**Task statement**
Please repeat the records exactly from their first line, finishing at the line containing "This screenshot has height=1285, width=1139." and including it.

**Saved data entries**
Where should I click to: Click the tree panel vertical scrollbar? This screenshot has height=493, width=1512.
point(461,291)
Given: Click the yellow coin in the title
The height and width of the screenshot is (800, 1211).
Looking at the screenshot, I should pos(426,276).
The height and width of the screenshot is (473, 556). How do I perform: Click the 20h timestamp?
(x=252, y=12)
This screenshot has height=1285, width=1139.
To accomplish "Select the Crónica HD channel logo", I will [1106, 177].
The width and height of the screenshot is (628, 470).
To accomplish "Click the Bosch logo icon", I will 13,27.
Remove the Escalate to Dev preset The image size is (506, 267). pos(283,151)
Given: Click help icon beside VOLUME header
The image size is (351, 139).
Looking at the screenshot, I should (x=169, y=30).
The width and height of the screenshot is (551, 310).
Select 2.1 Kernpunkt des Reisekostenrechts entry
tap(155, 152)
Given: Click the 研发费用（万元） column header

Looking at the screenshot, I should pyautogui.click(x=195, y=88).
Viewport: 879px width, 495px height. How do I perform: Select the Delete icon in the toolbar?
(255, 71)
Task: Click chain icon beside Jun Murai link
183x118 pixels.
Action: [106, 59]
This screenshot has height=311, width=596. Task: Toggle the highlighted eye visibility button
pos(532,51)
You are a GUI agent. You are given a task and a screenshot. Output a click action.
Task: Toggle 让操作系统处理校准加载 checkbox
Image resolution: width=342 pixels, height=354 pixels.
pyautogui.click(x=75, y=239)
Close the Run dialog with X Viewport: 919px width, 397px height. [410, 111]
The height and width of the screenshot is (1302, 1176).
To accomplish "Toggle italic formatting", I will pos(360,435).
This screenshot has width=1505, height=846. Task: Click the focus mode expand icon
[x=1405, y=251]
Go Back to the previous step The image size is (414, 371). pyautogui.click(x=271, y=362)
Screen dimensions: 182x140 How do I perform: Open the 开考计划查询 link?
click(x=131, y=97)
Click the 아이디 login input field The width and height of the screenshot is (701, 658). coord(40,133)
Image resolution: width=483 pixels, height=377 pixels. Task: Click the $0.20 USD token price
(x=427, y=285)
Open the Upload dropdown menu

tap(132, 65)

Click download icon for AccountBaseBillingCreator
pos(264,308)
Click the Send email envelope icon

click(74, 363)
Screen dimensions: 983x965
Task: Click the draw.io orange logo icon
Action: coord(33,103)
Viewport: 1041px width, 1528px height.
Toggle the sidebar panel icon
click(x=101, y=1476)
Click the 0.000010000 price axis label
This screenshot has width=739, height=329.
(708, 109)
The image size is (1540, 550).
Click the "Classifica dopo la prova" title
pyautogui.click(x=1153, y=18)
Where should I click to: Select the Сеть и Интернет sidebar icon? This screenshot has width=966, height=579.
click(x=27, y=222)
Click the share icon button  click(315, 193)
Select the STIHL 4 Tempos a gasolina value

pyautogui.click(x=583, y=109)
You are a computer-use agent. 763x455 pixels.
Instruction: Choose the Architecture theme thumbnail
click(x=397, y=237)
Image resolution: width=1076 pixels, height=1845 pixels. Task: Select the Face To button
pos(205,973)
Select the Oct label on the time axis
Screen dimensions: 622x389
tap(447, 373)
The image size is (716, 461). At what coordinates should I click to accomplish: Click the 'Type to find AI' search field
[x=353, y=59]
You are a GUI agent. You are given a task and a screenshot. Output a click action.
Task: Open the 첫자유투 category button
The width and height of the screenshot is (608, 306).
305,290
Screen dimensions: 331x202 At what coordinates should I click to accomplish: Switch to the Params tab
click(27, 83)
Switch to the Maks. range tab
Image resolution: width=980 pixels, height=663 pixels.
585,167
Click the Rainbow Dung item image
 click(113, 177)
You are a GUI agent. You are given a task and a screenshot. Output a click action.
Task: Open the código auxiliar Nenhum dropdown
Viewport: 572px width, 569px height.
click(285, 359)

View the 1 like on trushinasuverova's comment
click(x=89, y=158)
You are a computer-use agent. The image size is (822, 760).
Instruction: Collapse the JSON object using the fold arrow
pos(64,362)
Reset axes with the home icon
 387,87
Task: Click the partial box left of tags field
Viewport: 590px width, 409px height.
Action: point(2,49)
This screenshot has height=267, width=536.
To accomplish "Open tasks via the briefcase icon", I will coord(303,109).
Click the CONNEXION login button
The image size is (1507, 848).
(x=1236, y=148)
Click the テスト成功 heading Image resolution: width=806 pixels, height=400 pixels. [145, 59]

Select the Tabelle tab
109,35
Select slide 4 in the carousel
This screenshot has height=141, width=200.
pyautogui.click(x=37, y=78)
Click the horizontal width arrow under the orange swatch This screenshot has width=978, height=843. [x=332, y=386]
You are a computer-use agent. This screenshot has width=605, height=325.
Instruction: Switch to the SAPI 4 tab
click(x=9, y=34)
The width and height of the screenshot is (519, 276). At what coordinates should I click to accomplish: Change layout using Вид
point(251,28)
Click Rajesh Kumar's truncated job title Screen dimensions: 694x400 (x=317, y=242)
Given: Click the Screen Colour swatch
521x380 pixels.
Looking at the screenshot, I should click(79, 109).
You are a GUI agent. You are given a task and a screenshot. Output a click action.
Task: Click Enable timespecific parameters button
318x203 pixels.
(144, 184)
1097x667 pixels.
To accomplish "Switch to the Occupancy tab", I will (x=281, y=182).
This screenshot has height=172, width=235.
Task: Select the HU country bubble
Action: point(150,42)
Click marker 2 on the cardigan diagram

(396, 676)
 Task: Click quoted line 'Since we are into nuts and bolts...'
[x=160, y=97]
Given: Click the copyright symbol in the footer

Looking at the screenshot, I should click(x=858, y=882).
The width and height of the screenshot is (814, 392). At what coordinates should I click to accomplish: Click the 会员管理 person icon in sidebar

**Answer**
Where should I click to: Click the tree panel vertical scrollbar? This screenshot has height=493, width=1512.
point(461,291)
Given: Click the yellow coin in the title
The height and width of the screenshot is (800, 1211).
Looking at the screenshot, I should pos(426,276).
The height and width of the screenshot is (473, 556). How do I perform: Click the 20h timestamp?
(x=252, y=12)
This screenshot has height=1285, width=1139.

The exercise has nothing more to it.